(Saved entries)
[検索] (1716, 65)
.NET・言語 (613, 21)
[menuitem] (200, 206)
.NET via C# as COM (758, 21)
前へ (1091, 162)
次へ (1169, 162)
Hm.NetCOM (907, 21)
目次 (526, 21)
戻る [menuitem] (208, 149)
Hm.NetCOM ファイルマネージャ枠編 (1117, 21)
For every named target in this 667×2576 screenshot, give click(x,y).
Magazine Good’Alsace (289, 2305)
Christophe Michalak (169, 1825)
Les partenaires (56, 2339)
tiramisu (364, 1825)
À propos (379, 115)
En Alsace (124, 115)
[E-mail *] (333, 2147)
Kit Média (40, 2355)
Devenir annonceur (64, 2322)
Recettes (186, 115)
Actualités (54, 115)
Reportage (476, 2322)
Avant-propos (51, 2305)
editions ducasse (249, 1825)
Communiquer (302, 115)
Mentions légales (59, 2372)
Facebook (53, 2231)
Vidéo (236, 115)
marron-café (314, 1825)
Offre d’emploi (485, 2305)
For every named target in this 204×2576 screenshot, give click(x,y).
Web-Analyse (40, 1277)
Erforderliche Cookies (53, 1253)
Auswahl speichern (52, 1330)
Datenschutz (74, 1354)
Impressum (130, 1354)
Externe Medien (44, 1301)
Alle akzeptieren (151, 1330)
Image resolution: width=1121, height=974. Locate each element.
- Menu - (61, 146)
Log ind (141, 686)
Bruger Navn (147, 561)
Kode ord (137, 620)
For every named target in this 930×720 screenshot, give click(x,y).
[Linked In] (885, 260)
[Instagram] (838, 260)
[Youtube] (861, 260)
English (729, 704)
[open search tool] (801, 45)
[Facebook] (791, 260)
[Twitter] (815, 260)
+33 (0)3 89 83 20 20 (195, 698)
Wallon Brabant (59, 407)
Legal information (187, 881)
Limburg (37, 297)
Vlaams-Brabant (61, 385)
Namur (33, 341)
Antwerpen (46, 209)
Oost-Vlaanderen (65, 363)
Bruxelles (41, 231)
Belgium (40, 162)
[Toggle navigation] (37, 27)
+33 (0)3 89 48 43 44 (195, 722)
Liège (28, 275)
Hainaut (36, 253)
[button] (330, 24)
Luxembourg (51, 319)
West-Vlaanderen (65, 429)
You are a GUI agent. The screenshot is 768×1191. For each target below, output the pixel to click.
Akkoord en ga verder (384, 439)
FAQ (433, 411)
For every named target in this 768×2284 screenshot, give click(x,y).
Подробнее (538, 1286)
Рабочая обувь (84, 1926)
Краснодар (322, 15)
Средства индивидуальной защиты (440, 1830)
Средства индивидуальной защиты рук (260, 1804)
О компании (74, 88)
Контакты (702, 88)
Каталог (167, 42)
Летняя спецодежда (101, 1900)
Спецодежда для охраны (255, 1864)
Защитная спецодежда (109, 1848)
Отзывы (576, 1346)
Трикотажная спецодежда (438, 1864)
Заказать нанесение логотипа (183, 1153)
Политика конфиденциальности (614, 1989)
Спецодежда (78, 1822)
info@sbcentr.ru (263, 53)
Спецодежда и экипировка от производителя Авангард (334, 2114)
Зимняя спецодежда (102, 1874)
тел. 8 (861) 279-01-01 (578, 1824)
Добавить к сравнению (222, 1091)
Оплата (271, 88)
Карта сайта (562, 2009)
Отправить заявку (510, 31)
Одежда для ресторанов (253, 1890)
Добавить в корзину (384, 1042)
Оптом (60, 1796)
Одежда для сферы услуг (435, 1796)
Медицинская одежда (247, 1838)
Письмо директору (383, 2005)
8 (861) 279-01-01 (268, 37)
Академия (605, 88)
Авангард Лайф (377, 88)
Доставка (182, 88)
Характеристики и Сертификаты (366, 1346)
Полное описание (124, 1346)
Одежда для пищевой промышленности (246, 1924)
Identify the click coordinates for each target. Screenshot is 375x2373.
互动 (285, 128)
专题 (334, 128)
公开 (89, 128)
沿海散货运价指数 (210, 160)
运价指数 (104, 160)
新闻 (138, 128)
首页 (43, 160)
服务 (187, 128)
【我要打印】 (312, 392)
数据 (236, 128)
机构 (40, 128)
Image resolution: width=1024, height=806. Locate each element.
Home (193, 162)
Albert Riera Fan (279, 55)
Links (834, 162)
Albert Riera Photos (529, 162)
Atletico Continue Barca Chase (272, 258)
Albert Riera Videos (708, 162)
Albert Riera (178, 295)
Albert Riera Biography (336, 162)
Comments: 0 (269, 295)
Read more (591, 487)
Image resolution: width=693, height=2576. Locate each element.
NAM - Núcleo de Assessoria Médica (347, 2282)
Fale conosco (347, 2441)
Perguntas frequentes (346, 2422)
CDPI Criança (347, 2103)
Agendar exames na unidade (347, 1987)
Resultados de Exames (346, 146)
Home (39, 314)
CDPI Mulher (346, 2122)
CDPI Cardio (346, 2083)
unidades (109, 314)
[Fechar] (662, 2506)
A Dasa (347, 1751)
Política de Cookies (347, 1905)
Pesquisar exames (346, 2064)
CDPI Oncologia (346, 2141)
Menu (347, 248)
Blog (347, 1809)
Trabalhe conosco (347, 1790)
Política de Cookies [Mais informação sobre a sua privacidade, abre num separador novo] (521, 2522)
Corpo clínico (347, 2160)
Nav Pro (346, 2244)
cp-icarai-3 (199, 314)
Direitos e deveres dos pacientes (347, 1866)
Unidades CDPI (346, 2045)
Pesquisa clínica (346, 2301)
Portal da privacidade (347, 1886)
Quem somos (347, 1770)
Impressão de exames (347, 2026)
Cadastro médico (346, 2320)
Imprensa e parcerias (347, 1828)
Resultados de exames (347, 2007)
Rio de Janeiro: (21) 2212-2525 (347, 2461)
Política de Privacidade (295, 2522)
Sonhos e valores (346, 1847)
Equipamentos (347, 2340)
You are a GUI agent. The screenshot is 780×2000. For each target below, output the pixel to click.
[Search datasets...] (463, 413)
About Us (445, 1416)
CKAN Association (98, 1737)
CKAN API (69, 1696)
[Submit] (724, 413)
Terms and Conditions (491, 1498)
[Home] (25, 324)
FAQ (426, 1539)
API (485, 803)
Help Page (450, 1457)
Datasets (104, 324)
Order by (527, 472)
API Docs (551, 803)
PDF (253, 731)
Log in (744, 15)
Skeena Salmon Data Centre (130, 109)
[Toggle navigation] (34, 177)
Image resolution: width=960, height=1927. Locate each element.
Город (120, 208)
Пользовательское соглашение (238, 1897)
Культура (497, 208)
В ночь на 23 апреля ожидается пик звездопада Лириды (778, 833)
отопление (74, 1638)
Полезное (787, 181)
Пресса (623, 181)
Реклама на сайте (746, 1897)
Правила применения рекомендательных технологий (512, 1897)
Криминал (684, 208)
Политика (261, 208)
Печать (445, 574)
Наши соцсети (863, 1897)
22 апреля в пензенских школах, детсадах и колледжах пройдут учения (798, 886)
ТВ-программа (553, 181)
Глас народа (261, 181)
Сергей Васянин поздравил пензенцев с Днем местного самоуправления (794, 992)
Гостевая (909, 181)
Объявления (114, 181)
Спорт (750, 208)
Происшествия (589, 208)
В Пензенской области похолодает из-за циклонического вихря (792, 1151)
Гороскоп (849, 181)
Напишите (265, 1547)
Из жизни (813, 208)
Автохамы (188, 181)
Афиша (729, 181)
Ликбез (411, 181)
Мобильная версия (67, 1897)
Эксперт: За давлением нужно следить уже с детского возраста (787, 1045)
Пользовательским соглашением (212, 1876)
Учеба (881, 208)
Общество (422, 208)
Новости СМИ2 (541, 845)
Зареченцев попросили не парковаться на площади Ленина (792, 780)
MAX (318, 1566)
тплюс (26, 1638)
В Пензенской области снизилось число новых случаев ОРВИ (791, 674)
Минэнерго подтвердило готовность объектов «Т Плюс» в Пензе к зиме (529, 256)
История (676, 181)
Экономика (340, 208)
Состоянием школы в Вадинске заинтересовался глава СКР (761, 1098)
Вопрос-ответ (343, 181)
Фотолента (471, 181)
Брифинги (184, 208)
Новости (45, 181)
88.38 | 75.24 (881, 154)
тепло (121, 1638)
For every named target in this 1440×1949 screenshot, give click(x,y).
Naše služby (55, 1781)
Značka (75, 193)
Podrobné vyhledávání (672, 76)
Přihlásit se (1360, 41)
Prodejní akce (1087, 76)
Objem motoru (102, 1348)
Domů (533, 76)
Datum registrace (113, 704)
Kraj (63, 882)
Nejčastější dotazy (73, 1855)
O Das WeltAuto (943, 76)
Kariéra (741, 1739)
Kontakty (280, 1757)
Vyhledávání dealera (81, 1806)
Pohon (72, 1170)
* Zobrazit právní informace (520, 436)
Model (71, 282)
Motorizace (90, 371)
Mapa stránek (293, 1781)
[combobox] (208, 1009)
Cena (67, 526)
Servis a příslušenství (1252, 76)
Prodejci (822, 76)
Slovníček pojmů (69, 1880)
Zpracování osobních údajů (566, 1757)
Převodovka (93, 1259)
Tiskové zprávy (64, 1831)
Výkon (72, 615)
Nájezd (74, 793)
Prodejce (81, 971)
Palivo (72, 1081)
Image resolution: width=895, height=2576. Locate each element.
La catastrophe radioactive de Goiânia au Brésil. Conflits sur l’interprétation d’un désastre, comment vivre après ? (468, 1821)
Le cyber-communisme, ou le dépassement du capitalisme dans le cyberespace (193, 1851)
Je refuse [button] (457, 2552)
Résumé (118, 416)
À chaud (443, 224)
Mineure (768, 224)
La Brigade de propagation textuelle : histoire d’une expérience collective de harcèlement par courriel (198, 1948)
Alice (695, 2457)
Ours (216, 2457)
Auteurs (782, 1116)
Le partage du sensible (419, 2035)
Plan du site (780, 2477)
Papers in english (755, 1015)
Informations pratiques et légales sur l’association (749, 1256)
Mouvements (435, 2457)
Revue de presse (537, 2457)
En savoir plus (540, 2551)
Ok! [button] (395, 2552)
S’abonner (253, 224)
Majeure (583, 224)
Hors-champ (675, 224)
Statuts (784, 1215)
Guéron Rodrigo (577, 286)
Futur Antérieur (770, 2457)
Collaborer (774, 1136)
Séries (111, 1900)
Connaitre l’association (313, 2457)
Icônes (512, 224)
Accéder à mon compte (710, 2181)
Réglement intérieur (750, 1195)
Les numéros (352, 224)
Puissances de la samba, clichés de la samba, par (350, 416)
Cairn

[PROBLEM DETAILS]
Put the records between the lines holding "前へ (1091, 162)" and "Alle akzeptieren (151, 1330)", inclusive, into a JSON list of strings with one string per line and no blank lines.

[OUTPUT OF THE EXERCISE]
[
  "前へ (1091, 162)",
  "次へ (1169, 162)",
  "Hm.NetCOM (907, 21)",
  "目次 (526, 21)",
  "戻る [menuitem] (208, 149)",
  "Hm.NetCOM ファイルマネージャ枠編 (1117, 21)",
  "For every named target in this 667×2576 screenshot, give click(x,y).",
  "Magazine Good’Alsace (289, 2305)",
  "Christophe Michalak (169, 1825)",
  "Les partenaires (56, 2339)",
  "tiramisu (364, 1825)",
  "À propos (379, 115)",
  "En Alsace (124, 115)",
  "[E-mail *] (333, 2147)",
  "Kit Média (40, 2355)",
  "Devenir annonceur (64, 2322)",
  "Recettes (186, 115)",
  "Actualités (54, 115)",
  "Reportage (476, 2322)",
  "Avant-propos (51, 2305)",
  "editions ducasse (249, 1825)",
  "Communiquer (302, 115)",
  "Mentions légales (59, 2372)",
  "Facebook (53, 2231)",
  "Vidéo (236, 115)",
  "marron-café (314, 1825)",
  "Offre d’emploi (485, 2305)",
  "For every named target in this 204×2576 screenshot, give click(x,y).",
  "Web-Analyse (40, 1277)",
  "Erforderliche Cookies (53, 1253)",
  "Auswahl speichern (52, 1330)",
  "Datenschutz (74, 1354)",
  "Impressum (130, 1354)",
  "Externe Medien (44, 1301)",
  "Alle akzeptieren (151, 1330)"
]